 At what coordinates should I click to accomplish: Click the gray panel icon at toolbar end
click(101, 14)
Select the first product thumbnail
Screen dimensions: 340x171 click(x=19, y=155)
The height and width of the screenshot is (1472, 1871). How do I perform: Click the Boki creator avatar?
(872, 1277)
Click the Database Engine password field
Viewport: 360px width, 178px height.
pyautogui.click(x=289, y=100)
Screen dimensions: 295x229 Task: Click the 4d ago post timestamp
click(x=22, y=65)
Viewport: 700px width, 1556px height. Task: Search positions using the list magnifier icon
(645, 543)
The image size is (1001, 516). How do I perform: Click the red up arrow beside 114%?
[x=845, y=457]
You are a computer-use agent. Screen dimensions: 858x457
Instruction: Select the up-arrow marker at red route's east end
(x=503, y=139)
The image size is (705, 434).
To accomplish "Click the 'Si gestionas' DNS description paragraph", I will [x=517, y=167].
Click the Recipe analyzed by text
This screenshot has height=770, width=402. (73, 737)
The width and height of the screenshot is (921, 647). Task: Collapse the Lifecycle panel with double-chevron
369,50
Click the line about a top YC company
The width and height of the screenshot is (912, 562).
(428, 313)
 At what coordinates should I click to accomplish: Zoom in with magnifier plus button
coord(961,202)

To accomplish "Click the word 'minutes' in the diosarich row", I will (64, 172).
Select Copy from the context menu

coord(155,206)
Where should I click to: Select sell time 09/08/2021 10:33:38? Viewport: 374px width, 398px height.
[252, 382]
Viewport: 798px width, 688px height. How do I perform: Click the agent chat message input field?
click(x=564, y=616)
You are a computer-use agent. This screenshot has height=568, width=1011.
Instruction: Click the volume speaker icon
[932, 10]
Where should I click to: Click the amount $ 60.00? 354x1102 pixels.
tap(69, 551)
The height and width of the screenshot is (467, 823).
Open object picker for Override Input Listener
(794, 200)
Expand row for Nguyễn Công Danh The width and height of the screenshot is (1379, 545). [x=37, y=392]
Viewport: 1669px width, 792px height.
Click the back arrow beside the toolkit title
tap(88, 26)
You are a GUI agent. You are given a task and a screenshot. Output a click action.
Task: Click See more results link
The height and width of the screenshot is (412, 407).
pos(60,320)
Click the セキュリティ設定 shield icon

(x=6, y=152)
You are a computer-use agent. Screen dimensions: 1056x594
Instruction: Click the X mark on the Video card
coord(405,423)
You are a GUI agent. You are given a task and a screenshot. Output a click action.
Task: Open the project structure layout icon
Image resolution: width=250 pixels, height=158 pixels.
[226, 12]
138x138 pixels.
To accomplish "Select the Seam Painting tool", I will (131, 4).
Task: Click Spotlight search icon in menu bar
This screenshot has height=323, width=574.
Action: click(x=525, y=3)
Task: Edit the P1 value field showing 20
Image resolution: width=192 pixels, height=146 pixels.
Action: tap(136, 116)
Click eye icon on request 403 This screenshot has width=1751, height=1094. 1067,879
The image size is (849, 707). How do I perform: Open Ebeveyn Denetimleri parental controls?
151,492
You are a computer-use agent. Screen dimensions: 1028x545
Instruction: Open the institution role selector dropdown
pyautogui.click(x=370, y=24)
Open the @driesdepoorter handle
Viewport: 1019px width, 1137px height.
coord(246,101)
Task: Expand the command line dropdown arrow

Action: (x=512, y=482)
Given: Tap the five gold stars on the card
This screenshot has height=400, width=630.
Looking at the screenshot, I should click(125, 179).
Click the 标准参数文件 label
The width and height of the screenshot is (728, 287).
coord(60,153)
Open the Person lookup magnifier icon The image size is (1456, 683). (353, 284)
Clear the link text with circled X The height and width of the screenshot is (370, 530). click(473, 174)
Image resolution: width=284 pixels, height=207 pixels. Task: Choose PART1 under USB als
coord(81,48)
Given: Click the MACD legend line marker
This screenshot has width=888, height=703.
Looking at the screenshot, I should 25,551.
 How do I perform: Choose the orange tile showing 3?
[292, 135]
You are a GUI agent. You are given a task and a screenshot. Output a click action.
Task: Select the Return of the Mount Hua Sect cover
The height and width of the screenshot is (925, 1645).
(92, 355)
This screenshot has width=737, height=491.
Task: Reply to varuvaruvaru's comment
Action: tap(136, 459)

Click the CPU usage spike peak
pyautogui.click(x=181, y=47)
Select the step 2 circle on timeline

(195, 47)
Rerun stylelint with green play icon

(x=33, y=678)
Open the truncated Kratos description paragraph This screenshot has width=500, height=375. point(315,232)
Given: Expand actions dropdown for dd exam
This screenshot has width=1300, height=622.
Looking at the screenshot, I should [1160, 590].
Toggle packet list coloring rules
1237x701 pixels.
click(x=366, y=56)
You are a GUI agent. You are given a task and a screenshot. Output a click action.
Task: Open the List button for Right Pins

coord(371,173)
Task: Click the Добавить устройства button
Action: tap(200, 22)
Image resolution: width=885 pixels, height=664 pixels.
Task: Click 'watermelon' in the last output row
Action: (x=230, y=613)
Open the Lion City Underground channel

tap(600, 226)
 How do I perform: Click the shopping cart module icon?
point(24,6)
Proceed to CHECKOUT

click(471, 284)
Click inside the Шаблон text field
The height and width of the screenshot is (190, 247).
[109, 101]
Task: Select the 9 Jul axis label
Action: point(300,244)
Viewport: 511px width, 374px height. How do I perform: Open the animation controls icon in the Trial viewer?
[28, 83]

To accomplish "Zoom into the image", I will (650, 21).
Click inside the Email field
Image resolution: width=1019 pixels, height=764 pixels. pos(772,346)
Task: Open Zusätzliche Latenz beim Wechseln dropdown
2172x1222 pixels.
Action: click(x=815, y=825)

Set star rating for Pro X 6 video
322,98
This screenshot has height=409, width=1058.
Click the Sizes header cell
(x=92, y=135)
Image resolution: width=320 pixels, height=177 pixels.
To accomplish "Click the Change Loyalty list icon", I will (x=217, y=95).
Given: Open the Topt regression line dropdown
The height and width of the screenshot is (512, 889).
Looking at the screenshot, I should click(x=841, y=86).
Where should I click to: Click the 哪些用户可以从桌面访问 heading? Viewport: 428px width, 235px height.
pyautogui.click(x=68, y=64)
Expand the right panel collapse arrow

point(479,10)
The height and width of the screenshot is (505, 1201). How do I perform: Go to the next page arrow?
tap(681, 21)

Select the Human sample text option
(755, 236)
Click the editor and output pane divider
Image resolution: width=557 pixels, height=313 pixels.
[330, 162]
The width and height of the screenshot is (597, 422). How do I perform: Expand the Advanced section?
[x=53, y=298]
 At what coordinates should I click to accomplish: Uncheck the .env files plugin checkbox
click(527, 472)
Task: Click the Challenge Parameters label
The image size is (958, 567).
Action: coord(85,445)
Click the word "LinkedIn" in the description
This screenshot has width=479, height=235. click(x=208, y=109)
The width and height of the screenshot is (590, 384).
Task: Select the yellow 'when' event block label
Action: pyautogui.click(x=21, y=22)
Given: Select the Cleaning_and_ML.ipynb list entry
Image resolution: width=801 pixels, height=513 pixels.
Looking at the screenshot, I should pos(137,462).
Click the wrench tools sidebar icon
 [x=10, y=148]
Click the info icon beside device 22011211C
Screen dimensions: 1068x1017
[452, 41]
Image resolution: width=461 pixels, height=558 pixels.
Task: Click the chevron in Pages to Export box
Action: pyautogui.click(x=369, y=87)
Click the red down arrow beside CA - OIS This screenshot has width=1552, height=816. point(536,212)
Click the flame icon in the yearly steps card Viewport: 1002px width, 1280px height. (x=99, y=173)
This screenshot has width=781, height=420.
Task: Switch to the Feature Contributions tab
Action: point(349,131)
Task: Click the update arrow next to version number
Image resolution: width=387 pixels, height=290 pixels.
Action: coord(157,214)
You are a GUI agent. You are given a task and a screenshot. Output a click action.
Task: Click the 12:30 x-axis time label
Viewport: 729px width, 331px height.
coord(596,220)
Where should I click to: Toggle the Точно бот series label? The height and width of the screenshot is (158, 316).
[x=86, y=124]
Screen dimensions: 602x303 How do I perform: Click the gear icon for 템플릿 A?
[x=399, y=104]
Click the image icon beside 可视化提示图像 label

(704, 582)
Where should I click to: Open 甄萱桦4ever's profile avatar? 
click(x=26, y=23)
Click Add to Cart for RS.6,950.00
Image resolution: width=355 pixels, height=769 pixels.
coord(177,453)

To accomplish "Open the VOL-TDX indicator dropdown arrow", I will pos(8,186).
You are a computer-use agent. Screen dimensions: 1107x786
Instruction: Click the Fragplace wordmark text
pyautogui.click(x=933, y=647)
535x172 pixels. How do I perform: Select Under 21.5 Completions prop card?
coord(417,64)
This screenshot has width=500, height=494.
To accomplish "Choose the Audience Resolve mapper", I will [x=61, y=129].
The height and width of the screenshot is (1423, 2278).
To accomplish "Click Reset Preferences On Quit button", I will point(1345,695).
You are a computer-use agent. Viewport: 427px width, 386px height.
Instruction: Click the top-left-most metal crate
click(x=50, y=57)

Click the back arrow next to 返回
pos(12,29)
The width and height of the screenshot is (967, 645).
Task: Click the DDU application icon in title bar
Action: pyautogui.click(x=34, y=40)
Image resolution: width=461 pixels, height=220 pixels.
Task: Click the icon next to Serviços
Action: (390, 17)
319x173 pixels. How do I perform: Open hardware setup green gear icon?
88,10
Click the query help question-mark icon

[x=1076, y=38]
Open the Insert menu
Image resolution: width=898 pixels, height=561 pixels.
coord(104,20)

^^^^

## [Written instruction]
Express the records from the line with "Clear the link" up to and including the line with "coord(81,48)" as a two-column CSV with the columns record_text and record_answer. Give one row per record, with its text and its answer each in a single quoted field and line breaks turned into spaces.

## [Answer below]
record_text,record_answer
"Clear the link text with circled X The height and width of the screenshot is (370, 530).","click(473, 174)"
"Image resolution: width=284 pixels, height=207 pixels. Task: Choose PART1 under USB als","coord(81,48)"